Experts call it a silent crisis that’s costing the economy $2 trillion annually


The number of American adults who read below a sixth-grade level is at its highest point ever, creating what experts call a "silent crisis."

By Kristin Crowley and InvestigateTV Staff
Published: Dec. 1, 2025 at 1:35 PM PST
(InvestigateTV) — The number of American adults who read below a sixth-grade level is at its highest point ever, creating what experts call a “silent crisis” that affects the economy, health care and communities nationwide.

More than 50% of American adults read below the equivalent of a sixth-grade reading level, according to Andrew Roberts, president of the Barbara Bush Foundation for Family Literacy.

“We call it a silent crisis because it’s not talked about that much,” Roberts said.

The problem extends beyond individual struggles.


In the Kansas City, Missouri, area alone, 680,000 adults have low literacy, ranging from a very basic understanding of words and phrases to no understanding at all.

Economic impact reaches trillions​

People without strong reading skills struggle to find good-paying jobs or sometimes any job at all.

Taxpayers pick up the tab as many who struggle with literacy don’t make a livable wage and may rely on government aid to make ends meet.

Studies show that if every adult read at a sixth-grade level or higher, it would create more than $2 trillion a year in the U.S. gross domestic product.


The group ProLiteracy estimates as much as $238 billion in health care costs are linked to low adult literacy skills because those adults misunderstand treatment regimens and preventive care that can lead to more serious health issues.

Generational cycle of illiteracy​

Roberts said poverty and literacy rates are connected, creating a multi-generational problem.

“When we see adults with low literacy, children raised in those households, they have a 72% chance of growing up with low literacy themselves,” Roberts said.

Bernadette Graves, 61, went through 12th grade without learning to read.


“Couldn’t read. Still can’t spell,” Graves said.

“They were just passing us back then,” she added.

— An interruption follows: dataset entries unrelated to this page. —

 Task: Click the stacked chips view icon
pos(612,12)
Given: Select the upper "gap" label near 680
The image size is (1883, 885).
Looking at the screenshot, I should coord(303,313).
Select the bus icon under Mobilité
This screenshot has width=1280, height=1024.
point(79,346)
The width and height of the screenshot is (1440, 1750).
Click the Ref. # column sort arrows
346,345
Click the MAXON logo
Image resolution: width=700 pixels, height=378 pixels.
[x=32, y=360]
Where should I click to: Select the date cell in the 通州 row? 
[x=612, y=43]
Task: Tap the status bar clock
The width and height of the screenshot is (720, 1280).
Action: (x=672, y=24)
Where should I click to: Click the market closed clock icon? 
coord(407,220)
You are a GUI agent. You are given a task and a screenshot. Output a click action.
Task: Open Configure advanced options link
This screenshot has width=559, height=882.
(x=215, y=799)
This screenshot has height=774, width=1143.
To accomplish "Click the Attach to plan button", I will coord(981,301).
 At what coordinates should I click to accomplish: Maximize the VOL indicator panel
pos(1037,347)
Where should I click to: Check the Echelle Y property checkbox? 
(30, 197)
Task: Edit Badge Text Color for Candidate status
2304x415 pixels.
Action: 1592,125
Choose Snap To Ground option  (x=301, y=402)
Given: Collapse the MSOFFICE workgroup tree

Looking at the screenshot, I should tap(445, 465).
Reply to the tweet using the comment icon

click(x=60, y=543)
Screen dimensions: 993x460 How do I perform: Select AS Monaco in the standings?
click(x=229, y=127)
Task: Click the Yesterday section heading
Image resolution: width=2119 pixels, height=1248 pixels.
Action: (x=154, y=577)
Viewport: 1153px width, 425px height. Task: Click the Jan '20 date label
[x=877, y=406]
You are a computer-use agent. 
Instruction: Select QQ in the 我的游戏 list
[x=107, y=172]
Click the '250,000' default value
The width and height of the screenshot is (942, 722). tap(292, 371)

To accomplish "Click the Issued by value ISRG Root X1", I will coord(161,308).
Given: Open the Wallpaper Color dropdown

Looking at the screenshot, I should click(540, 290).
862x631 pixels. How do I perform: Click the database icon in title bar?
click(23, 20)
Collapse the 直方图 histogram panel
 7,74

Graves worked as a custodian and cafeteria server for 20 years, but said she doesn’t know how much she was making in those jobs.

Funding falls short of need​

In 2019, the Barbara Bush Foundation increased its support for adult literacy as rates worsened and funding to reverse the trend dried up.


“On the adult side, from federal funding, there’s only enough funding to reach about 10% of the folks that need it,” Roberts said.

Local programs show success​

Despite the challenges, Roberts said the problem is solvable.

“This is a solvable problem, right? We know how to teach people to read,” Roberts said.

Literacy KC, the largest adult education facility in Kansas City, Missouri, serves 2,000 adults a year and graduated 100 of them in 2024.


The program has a waiting list of dozens, if not hundreds, of people at all times.

“We have dozens of phone calls every week from people wanting to get enrolled in our programs and we’re at capacity,” Gillian Helm, chief executive officer of Literacy KC, said.

Dr. Wendy Kline, director of adult education at Literacy KC, said the program functions with teacher-led instruction, tutor support in the classroom and student-centered approaches.

Helm said their data shows the program works. Students are more stable, work in jobs that pay above $17 an hour and they continue on tracks for postsecondary or certification programs.


Success stories offer hope​

Graves is one of those success stories.

When she started at Literacy KC, she was reading at a first-grade or kindergarten level. Today she reads at a fifth-grade level.

“It feels good. I keep books in my car so if I’m waiting on somebody I can read,” Graves said.

Roberts said sharing success stories like Graves’ can help turn the crisis around.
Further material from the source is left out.